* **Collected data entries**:
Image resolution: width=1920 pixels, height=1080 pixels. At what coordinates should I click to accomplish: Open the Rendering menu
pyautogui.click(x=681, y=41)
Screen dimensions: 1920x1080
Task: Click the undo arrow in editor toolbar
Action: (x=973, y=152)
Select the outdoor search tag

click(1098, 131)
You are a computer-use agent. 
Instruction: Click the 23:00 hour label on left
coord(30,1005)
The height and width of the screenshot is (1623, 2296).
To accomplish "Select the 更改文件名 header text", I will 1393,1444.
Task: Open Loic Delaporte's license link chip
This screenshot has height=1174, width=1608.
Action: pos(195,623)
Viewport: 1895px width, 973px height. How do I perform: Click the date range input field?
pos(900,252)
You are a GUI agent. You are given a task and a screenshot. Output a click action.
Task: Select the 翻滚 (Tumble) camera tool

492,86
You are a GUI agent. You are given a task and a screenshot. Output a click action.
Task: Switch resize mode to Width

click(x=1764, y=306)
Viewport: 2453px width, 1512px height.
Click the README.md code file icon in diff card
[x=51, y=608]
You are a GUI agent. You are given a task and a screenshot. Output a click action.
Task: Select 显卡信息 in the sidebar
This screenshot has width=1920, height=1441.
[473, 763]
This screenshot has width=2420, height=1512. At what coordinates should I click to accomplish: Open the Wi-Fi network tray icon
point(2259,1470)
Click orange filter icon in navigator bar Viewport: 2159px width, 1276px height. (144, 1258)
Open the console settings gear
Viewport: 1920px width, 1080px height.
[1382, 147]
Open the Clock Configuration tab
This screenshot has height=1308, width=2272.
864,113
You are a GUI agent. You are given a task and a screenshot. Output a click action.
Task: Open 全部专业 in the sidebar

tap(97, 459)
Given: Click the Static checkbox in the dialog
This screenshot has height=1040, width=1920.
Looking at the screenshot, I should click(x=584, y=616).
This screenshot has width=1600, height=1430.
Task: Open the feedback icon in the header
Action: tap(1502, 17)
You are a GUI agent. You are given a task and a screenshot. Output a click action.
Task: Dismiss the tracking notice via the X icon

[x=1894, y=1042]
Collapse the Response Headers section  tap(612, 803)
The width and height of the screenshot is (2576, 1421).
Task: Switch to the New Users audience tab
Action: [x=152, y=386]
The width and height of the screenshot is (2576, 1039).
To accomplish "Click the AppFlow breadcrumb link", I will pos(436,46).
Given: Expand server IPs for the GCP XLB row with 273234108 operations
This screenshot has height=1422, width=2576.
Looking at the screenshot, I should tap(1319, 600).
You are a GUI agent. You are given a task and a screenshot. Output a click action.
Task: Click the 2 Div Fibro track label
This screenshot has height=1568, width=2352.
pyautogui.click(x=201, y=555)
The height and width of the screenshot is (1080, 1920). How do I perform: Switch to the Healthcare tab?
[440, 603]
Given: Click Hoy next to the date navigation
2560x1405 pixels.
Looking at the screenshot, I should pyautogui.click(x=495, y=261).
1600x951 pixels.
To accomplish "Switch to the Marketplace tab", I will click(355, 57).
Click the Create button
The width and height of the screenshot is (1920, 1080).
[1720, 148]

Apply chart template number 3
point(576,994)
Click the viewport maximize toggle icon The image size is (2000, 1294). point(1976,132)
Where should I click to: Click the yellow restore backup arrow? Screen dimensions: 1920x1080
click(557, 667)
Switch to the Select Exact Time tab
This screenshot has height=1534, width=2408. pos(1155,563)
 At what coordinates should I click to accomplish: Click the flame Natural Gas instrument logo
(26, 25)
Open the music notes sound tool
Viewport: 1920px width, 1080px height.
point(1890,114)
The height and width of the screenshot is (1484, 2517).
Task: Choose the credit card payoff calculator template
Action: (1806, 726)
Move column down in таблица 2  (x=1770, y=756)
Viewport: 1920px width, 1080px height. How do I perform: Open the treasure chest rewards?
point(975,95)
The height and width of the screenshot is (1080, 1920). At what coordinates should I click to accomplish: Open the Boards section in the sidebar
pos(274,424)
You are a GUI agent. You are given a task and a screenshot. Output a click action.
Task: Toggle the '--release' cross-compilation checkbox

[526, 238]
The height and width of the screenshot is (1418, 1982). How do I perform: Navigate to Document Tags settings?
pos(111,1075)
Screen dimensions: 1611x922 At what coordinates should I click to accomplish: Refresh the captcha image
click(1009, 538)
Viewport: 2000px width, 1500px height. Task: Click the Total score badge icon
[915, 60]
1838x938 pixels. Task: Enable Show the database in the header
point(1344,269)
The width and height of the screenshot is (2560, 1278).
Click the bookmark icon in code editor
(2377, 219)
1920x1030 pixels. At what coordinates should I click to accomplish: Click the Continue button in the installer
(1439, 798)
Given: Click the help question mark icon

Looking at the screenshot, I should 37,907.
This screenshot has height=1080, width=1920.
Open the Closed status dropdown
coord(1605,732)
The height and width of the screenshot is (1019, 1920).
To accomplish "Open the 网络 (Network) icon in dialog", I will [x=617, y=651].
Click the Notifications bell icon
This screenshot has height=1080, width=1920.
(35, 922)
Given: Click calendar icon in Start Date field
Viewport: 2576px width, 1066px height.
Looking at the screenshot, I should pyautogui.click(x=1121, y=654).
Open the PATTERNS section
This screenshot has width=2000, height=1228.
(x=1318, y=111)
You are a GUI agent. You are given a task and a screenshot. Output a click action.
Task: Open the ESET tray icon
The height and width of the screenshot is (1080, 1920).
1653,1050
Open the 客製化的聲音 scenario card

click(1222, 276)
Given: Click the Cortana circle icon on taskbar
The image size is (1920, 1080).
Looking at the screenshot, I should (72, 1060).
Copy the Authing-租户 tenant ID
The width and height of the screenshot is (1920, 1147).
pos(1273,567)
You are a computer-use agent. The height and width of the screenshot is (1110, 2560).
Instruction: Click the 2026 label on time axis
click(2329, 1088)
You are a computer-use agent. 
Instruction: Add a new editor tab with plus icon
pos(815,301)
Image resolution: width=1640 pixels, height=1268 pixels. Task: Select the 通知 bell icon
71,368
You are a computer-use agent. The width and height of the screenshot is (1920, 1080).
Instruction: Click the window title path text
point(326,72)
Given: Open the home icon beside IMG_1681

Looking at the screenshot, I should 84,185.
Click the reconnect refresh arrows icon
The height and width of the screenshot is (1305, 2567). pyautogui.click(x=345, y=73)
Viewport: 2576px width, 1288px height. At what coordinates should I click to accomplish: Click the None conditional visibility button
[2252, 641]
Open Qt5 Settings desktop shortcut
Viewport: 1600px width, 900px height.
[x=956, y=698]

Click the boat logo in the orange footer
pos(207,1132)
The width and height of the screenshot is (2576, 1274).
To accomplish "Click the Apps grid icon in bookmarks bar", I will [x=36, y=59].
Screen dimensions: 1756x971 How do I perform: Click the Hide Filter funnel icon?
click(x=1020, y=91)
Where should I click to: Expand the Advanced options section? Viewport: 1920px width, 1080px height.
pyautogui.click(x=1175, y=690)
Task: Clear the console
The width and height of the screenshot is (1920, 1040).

* **Task goal**: List every line above containing the word "dialog".

* **Response box**:
Given: Click the Static checkbox in the dialog
To accomplish "Open the 网络 (Network) icon in dialog", I will [x=617, y=651].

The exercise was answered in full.